Records for the task:
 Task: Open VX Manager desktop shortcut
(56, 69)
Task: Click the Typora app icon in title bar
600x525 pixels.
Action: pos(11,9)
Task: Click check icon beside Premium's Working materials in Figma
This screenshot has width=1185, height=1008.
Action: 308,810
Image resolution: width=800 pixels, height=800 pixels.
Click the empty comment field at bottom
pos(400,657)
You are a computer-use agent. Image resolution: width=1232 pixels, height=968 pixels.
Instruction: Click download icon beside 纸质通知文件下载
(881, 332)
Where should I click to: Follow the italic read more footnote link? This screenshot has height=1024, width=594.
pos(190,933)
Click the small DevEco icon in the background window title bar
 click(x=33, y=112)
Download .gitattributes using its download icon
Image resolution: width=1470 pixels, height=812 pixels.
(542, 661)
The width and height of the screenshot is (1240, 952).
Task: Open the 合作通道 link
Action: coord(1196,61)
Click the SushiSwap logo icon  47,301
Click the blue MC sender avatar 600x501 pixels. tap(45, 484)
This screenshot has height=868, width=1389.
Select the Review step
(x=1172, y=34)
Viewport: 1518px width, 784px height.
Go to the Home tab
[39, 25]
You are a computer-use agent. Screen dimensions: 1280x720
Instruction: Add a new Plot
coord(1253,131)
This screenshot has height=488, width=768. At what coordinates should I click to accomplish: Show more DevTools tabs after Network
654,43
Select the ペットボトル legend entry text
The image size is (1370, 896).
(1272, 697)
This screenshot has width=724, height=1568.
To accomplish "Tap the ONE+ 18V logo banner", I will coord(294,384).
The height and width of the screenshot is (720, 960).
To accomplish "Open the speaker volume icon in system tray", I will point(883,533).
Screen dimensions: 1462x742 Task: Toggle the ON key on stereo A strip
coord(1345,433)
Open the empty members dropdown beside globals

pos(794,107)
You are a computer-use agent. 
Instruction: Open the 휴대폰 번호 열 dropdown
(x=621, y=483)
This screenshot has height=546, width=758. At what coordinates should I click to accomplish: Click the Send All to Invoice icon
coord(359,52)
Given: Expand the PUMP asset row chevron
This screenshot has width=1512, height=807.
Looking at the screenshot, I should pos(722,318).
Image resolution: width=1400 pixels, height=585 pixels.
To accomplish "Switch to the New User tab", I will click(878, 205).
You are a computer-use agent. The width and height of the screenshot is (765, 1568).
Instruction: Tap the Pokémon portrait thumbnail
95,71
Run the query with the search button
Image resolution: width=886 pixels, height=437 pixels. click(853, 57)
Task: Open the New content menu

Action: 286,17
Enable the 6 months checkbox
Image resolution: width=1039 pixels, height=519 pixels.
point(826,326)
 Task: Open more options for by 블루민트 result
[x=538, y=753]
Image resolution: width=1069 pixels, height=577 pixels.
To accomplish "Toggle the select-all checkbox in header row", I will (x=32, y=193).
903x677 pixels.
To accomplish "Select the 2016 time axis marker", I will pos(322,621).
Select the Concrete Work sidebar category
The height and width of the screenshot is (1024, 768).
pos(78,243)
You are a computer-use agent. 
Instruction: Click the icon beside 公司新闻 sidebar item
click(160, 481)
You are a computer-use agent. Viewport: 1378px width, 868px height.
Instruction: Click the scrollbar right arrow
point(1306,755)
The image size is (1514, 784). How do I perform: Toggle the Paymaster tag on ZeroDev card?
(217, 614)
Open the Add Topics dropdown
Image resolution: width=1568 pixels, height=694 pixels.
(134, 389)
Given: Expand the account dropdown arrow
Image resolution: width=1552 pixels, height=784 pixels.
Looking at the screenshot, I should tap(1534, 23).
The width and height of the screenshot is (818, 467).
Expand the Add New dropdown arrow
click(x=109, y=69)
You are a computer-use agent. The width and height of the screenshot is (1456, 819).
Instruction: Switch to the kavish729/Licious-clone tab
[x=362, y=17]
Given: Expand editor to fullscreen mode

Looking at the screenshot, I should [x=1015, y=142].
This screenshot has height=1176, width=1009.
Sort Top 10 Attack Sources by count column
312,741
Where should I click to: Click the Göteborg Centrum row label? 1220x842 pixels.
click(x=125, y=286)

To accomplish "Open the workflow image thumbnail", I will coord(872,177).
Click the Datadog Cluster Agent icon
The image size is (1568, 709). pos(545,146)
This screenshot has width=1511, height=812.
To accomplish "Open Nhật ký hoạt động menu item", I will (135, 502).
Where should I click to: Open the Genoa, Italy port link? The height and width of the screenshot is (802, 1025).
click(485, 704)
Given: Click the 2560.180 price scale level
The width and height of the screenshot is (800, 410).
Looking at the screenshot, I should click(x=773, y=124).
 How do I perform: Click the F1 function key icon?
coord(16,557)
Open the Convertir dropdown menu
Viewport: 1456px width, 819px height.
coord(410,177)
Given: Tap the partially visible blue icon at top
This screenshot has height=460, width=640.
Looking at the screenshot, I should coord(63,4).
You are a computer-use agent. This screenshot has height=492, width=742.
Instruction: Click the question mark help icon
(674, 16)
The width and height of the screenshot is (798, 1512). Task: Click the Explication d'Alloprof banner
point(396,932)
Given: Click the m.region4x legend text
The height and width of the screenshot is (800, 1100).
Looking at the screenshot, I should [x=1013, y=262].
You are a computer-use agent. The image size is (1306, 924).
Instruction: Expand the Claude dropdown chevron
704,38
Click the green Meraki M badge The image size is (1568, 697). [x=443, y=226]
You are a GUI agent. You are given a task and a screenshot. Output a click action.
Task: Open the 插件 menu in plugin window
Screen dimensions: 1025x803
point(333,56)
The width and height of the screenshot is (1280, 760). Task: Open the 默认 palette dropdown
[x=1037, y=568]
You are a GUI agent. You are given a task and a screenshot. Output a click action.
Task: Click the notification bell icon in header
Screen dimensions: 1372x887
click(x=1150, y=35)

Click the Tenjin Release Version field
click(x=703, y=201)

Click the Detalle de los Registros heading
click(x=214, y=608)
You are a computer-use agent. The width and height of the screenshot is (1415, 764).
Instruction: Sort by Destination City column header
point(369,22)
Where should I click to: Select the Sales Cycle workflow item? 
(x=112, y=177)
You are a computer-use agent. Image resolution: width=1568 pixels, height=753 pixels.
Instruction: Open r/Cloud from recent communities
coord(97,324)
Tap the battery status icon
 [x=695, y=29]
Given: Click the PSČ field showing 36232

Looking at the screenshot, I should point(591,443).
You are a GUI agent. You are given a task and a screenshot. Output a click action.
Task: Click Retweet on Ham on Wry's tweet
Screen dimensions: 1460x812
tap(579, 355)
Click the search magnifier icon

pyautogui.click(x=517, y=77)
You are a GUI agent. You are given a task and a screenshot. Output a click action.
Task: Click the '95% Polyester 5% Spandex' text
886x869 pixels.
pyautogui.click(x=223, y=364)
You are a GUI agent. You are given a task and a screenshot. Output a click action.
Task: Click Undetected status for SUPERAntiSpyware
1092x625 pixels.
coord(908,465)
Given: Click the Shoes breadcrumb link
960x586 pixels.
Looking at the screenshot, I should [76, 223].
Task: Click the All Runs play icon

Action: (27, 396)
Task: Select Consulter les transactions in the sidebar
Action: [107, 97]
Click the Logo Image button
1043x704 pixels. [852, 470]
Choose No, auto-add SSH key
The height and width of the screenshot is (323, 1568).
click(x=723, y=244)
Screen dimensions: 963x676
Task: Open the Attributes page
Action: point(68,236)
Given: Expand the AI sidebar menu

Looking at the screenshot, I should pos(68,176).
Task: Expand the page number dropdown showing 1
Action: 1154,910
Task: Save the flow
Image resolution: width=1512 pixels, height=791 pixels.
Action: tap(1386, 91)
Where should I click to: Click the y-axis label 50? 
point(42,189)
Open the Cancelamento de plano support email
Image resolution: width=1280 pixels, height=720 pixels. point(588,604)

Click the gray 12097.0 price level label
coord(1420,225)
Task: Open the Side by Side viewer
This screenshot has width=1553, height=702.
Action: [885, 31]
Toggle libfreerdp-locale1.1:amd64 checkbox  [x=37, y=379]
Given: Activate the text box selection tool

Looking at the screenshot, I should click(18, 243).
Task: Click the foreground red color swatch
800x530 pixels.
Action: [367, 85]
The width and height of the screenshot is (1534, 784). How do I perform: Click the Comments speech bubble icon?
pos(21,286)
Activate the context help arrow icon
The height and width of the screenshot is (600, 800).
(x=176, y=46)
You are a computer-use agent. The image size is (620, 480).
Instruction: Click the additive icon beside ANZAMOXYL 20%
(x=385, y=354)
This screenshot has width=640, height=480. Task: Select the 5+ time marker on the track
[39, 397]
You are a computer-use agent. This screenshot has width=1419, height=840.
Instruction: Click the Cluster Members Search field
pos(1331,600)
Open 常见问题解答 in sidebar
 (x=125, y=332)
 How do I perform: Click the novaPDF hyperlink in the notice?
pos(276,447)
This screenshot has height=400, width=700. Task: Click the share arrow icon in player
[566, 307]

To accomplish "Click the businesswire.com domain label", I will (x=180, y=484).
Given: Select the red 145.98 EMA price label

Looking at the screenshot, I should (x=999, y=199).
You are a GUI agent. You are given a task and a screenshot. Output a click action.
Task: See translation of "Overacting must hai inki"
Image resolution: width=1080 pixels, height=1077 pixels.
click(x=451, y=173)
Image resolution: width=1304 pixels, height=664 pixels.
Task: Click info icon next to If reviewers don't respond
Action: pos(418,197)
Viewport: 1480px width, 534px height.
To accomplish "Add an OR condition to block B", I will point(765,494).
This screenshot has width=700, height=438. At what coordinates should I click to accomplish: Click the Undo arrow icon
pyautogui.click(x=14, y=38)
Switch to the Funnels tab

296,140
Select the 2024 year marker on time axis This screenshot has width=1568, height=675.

Task requirements: Rewrite everything from the line containing "Open the empty" down to the line containing "[x=538, y=753]", changing "dropdown" to "drop-down list" and leaving everything else untouched.

Solution to this problem:
Open the empty members drop-down list beside globals

pos(794,107)
You are a computer-use agent. 
Instruction: Open the 휴대폰 번호 열 drop-down list
(x=621, y=483)
This screenshot has height=546, width=758. At what coordinates should I click to accomplish: Click the Send All to Invoice icon
coord(359,52)
Given: Expand the PUMP asset row chevron
This screenshot has width=1512, height=807.
Looking at the screenshot, I should pos(722,318).
Image resolution: width=1400 pixels, height=585 pixels.
To accomplish "Switch to the New User tab", I will click(878, 205).
You are a computer-use agent. The width and height of the screenshot is (765, 1568).
Instruction: Tap the Pokémon portrait thumbnail
95,71
Run the query with the search button
Image resolution: width=886 pixels, height=437 pixels. click(853, 57)
Task: Open the New content menu

Action: 286,17
Enable the 6 months checkbox
Image resolution: width=1039 pixels, height=519 pixels.
point(826,326)
 Task: Open more options for by 블루민트 result
[x=538, y=753]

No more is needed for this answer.